◆ REQUIREMENTS: Rewrite the entries below, substituting "Where do I click to" for every "Where should I click to" and leaving everything else unchanged.
** start of MATERIALS PROVIDED **
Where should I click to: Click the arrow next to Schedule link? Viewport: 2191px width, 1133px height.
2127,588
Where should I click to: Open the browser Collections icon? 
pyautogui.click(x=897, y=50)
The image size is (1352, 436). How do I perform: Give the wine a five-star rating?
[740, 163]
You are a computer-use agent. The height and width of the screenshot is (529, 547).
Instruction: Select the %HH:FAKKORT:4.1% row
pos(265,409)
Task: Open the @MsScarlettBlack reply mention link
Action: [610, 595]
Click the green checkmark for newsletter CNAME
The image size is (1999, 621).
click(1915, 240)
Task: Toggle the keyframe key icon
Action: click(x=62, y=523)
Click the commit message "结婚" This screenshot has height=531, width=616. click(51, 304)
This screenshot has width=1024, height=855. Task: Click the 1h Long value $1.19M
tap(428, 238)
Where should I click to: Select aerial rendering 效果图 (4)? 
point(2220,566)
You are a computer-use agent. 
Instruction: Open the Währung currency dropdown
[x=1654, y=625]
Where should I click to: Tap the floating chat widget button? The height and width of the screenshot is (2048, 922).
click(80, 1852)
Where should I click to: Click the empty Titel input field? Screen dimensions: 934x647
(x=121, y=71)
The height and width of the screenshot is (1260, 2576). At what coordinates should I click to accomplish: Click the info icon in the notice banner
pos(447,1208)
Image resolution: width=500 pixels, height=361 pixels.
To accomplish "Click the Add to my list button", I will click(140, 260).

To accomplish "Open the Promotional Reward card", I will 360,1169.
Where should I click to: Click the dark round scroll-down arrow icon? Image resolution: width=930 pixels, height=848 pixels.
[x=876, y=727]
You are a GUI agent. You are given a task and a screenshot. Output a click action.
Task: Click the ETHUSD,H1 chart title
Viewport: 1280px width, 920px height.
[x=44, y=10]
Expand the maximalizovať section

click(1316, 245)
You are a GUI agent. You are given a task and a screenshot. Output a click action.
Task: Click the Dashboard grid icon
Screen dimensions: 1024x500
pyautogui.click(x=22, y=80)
** end of MATERIALS PROVIDED **
◆ THE RESULT:
Where do I click to: Click the arrow next to Schedule link? Viewport: 2191px width, 1133px height.
2127,588
Where do I click to: Open the browser Collections icon? 
pyautogui.click(x=897, y=50)
The image size is (1352, 436). How do I perform: Give the wine a five-star rating?
[740, 163]
You are a computer-use agent. The height and width of the screenshot is (529, 547).
Instruction: Select the %HH:FAKKORT:4.1% row
pos(265,409)
Task: Open the @MsScarlettBlack reply mention link
Action: [610, 595]
Click the green checkmark for newsletter CNAME
The image size is (1999, 621).
click(1915, 240)
Task: Toggle the keyframe key icon
Action: click(x=62, y=523)
Click the commit message "结婚" This screenshot has height=531, width=616. click(51, 304)
This screenshot has width=1024, height=855. Task: Click the 1h Long value $1.19M
tap(428, 238)
Where do I click to: Select aerial rendering 效果图 (4)? 
point(2220,566)
You are a computer-use agent. 
Instruction: Open the Währung currency dropdown
[x=1654, y=625]
Where do I click to: Tap the floating chat widget button? The height and width of the screenshot is (2048, 922).
click(80, 1852)
Where do I click to: Click the empty Titel input field? Screen dimensions: 934x647
(x=121, y=71)
The height and width of the screenshot is (1260, 2576). At what coordinates should I click to accomplish: Click the info icon in the notice banner
pos(447,1208)
Image resolution: width=500 pixels, height=361 pixels.
To accomplish "Click the Add to my list button", I will click(140, 260).

To accomplish "Open the Promotional Reward card", I will 360,1169.
Where do I click to: Click the dark round scroll-down arrow icon? Image resolution: width=930 pixels, height=848 pixels.
[x=876, y=727]
You are a GUI agent. You are given a task and a screenshot. Output a click action.
Task: Click the ETHUSD,H1 chart title
Viewport: 1280px width, 920px height.
[x=44, y=10]
Expand the maximalizovať section

click(1316, 245)
You are a GUI agent. You are given a task and a screenshot. Output a click action.
Task: Click the Dashboard grid icon
Screen dimensions: 1024x500
pyautogui.click(x=22, y=80)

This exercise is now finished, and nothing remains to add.